Erfrischende Beispiele für verfassungsmäßige Möglichkeiten des Kiffens würde man nicht unbedingt in Osteuropa suchen. Jedenfalls bisher nicht, aber nun hat die liberale Partei in Georgien ein kleines Wunder vollbracht: Sie hat die Entkriminalisierung der CannabiskonsumentInnen erkämpft. Infolge der Initiative der Liberalen erklärte das georgische Verfassungsgericht die Strafandrohungen gegen CannabiskonsumentInnen für verfassungswidrig. Diese Entscheidung hat zur Folge, dass das Kiffen nunmehr nicht mehr als Straftatbestand, sondern als reine Ordnungswidrigkeit betrachtet wird – als Sanktionen können höchstens Geldstrafen oder gemeinnützige Arbeit verhängt werden. Diese Praxis ist von einer Legalisierung oder erlaubtem Eigenanbau noch weit entfernt, aber wir dürfen nicht vergessen, dass die Entscheidung in einem postsowjetischen Staat getroffen wurde, noch dazu unter Berufung auf die Verfassung!

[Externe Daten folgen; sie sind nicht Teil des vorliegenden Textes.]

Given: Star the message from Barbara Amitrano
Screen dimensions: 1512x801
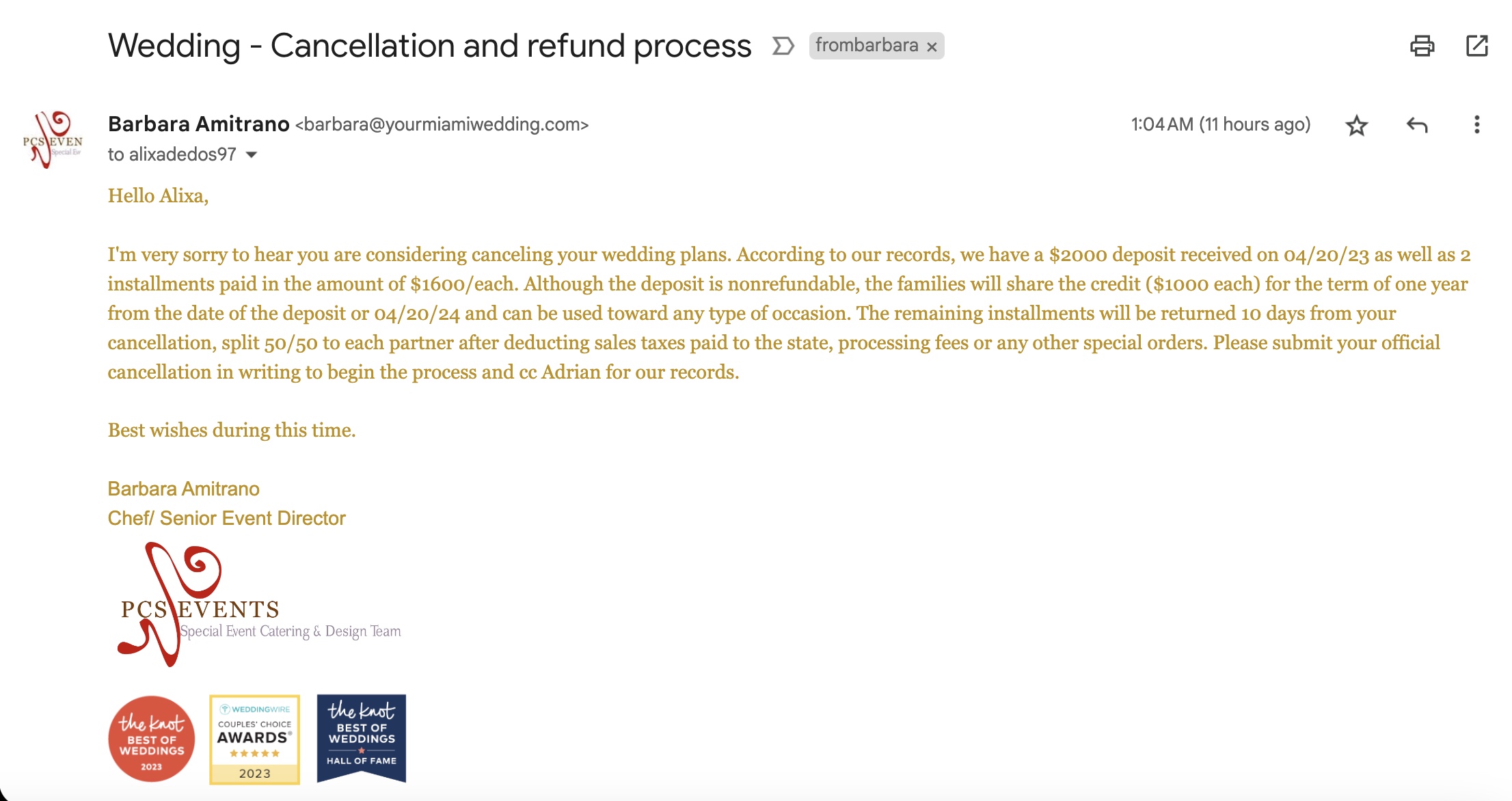Looking at the screenshot, I should click(1356, 125).
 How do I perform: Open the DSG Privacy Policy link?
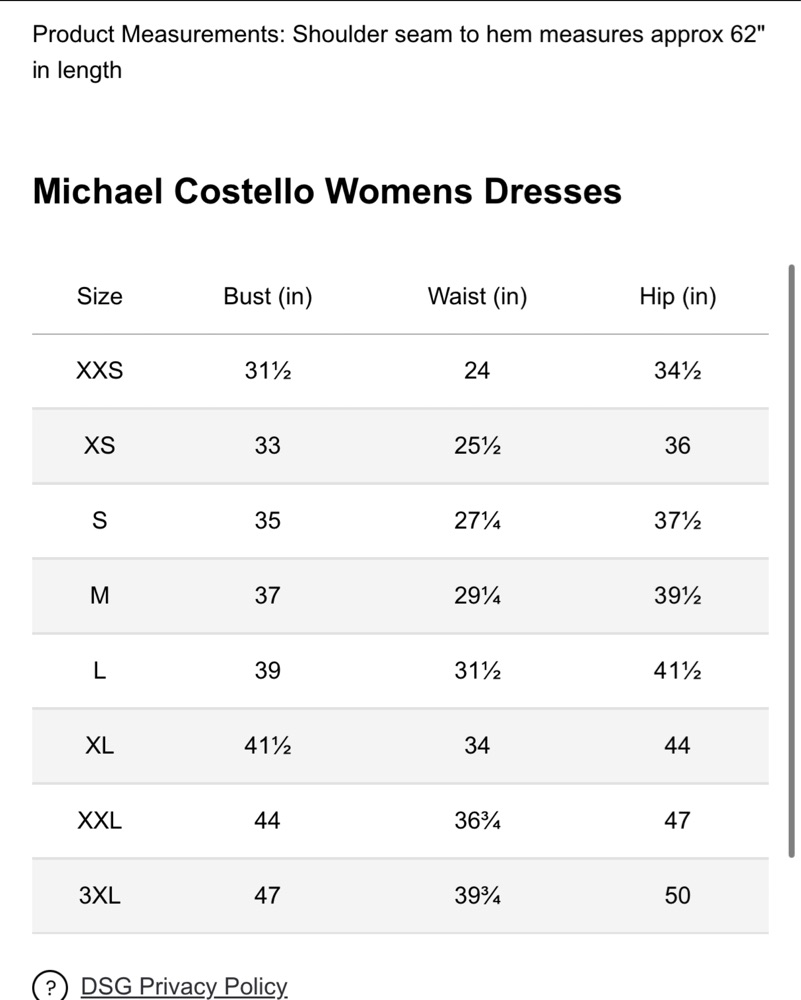(x=184, y=986)
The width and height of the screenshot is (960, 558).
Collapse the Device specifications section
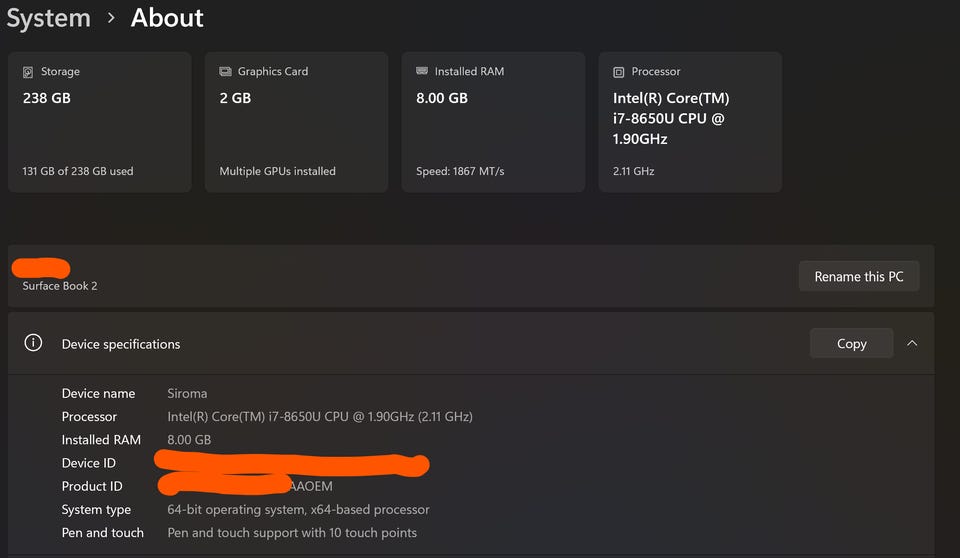pyautogui.click(x=912, y=343)
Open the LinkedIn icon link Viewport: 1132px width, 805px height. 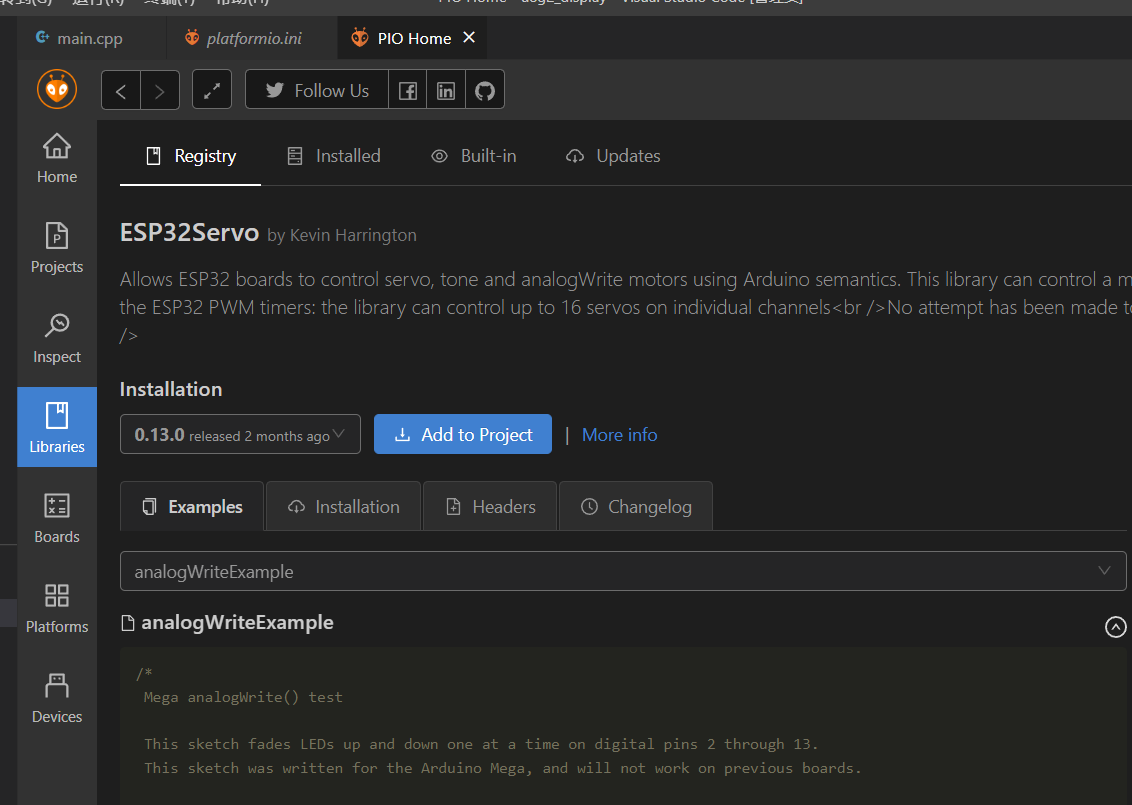click(446, 90)
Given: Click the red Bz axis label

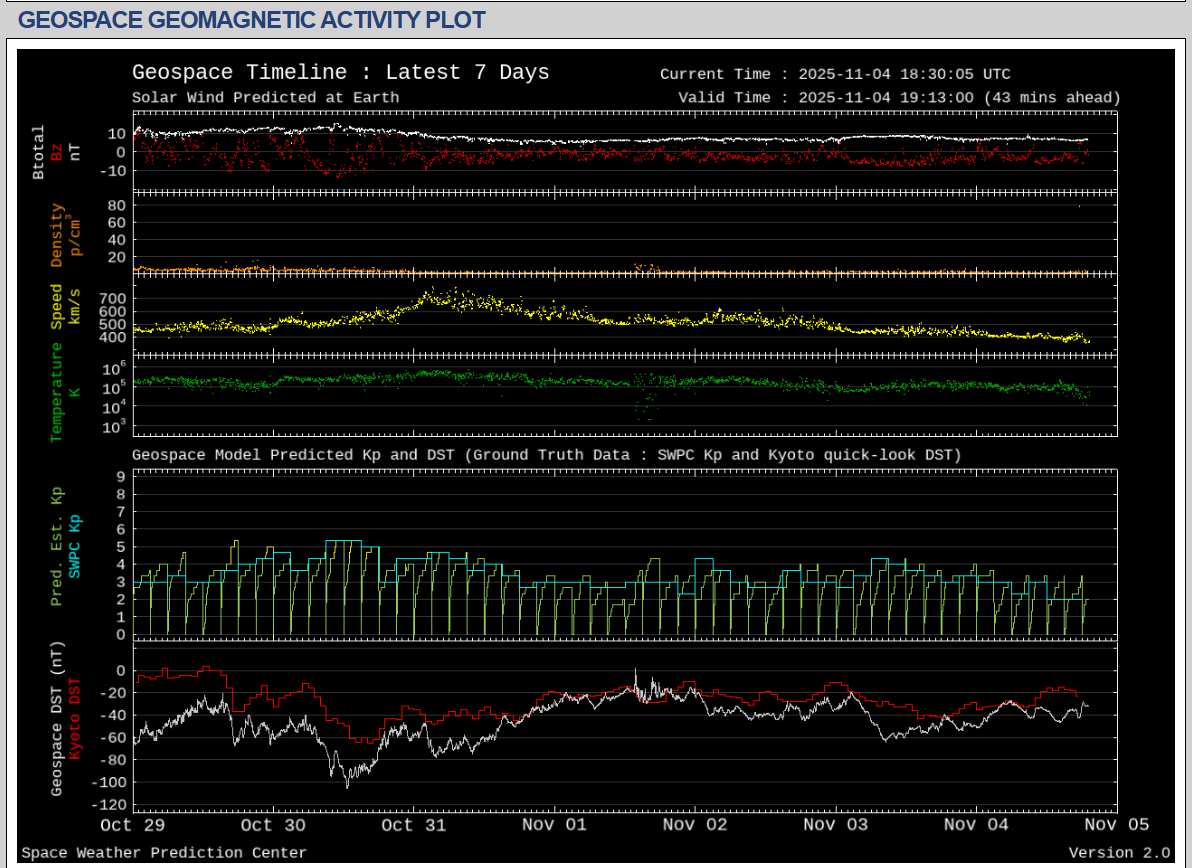Looking at the screenshot, I should pyautogui.click(x=57, y=152).
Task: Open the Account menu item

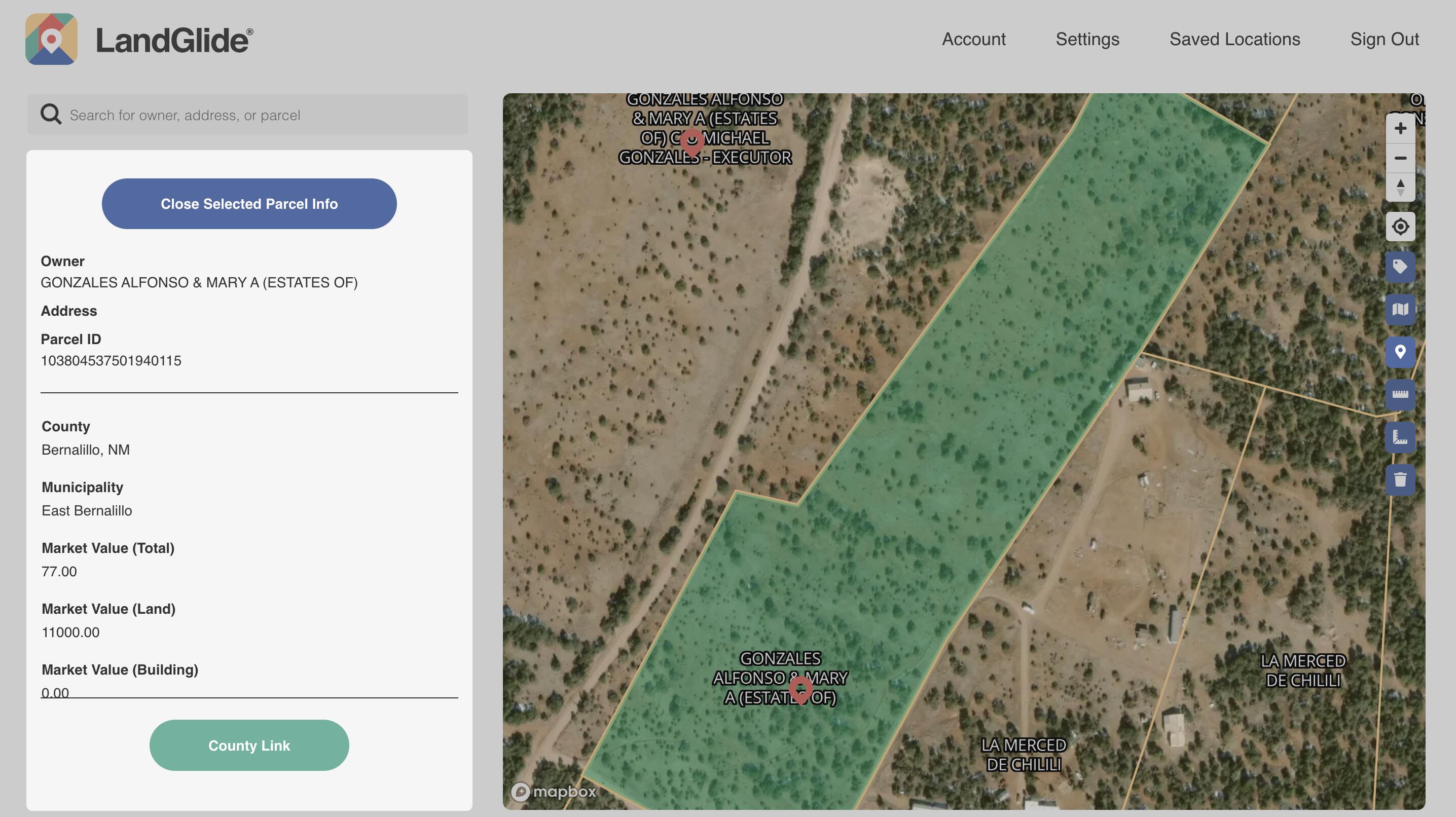Action: [x=974, y=38]
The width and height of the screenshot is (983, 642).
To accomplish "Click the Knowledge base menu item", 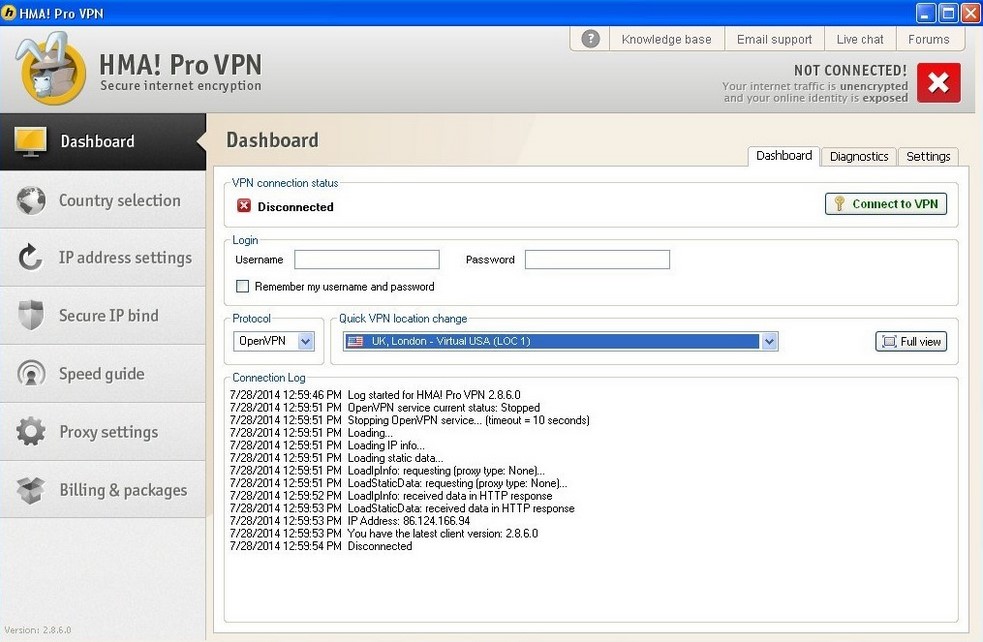I will pyautogui.click(x=665, y=38).
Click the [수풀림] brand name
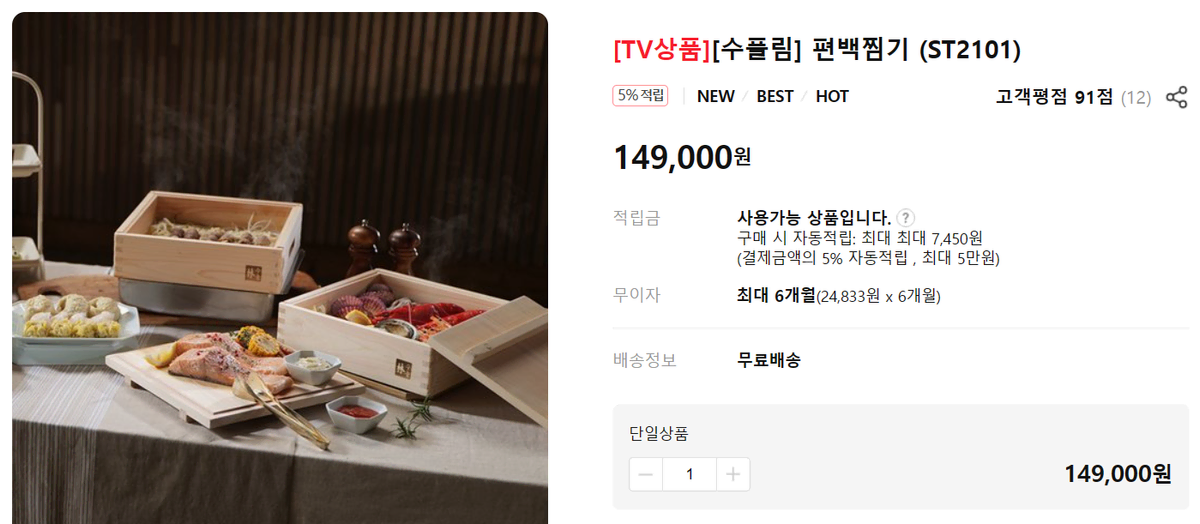Screen dimensions: 1200x524 coord(757,49)
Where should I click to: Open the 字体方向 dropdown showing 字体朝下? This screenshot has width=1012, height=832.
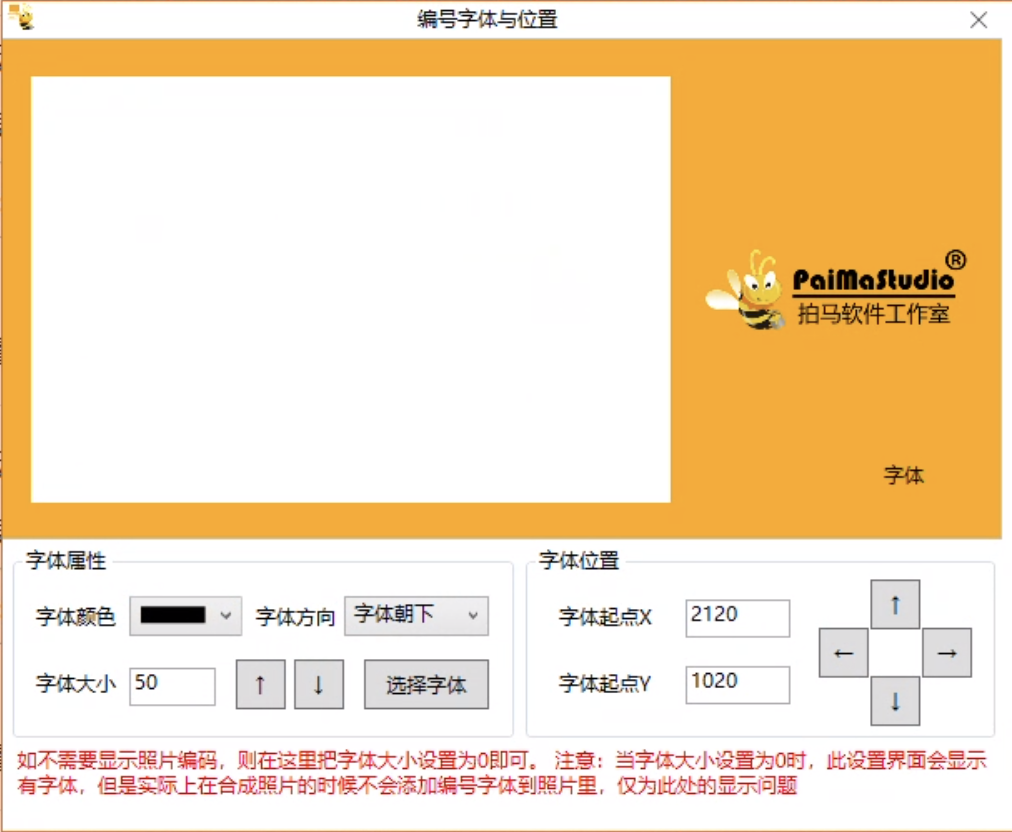click(416, 615)
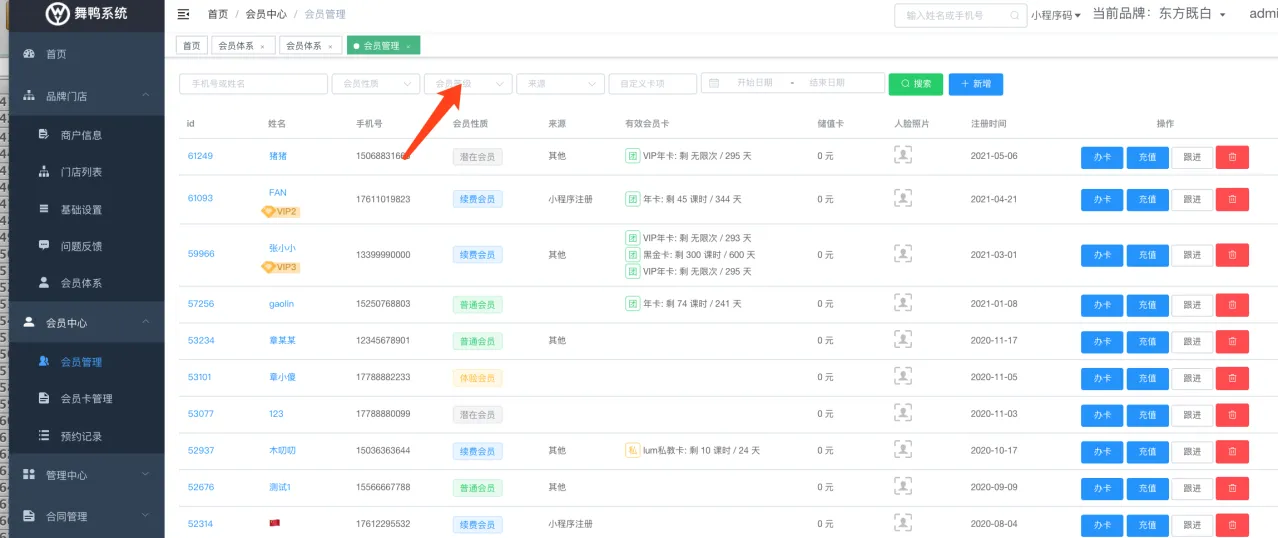Collapse the sidebar with the hamburger icon

183,14
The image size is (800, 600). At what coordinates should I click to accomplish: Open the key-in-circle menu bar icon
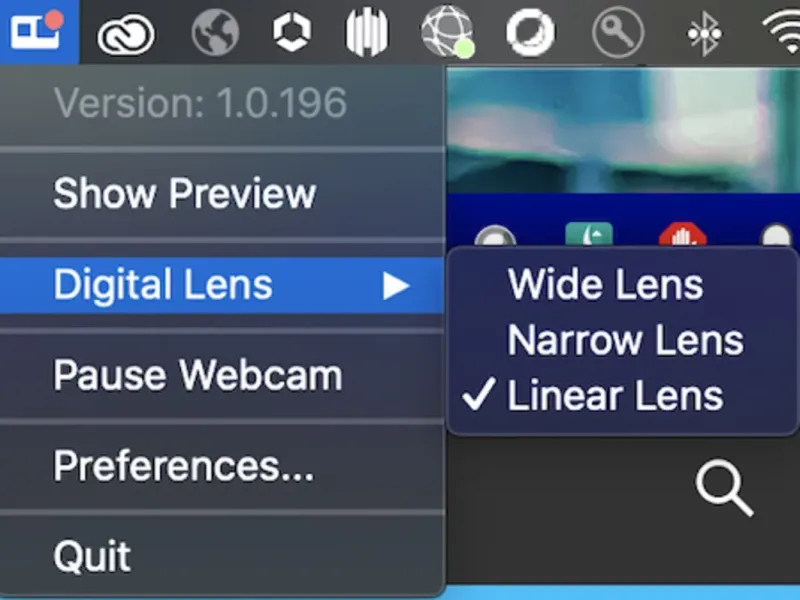click(618, 33)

Die Initiative der Liberalen beruft sich auf den Artikel des georgischen Grundgesetzes über die freie Entwicklung der Persönlichkeit, dem Inhaftierung wegen Kiffens entgegenstehe. Der fragliche Artikel qualifiziert den Besitz einer geringen Menge von Drogen als Straftatbestand, ebenso die Herstellung und den Konsum ohne ärztliches Rezept. Der Spruch des Verfassungsgerichts besagt, dass Individuen nicht strafrechtlich zur Verantwortung gezogen werden können, nur weil sie ihre Gesundheit gefährden. Hinsichtlich einer Gefährdung der Gemeinschaft konnte das georgische Parlament nicht wissenschaftlich untermauern, dass der Konsum von Cannabis die Kriminalitätsrate oder die Verstöße gegen die öffentliche Ordnung steigert. Daher sei die Kriminalisierung der CannabiskonsumentInnen ein Verstoß gegen die Grundprinzipien einer freien Gesellschaft. In der Initiative beriefen sich die Liberalen auch darauf, dass es im Ermessen des Einzelnen stehe, zu entscheiden, womit er/sie sich entspannt, außerdem könne die Anwendung von Cannabis medizinischen Zwecken dienen.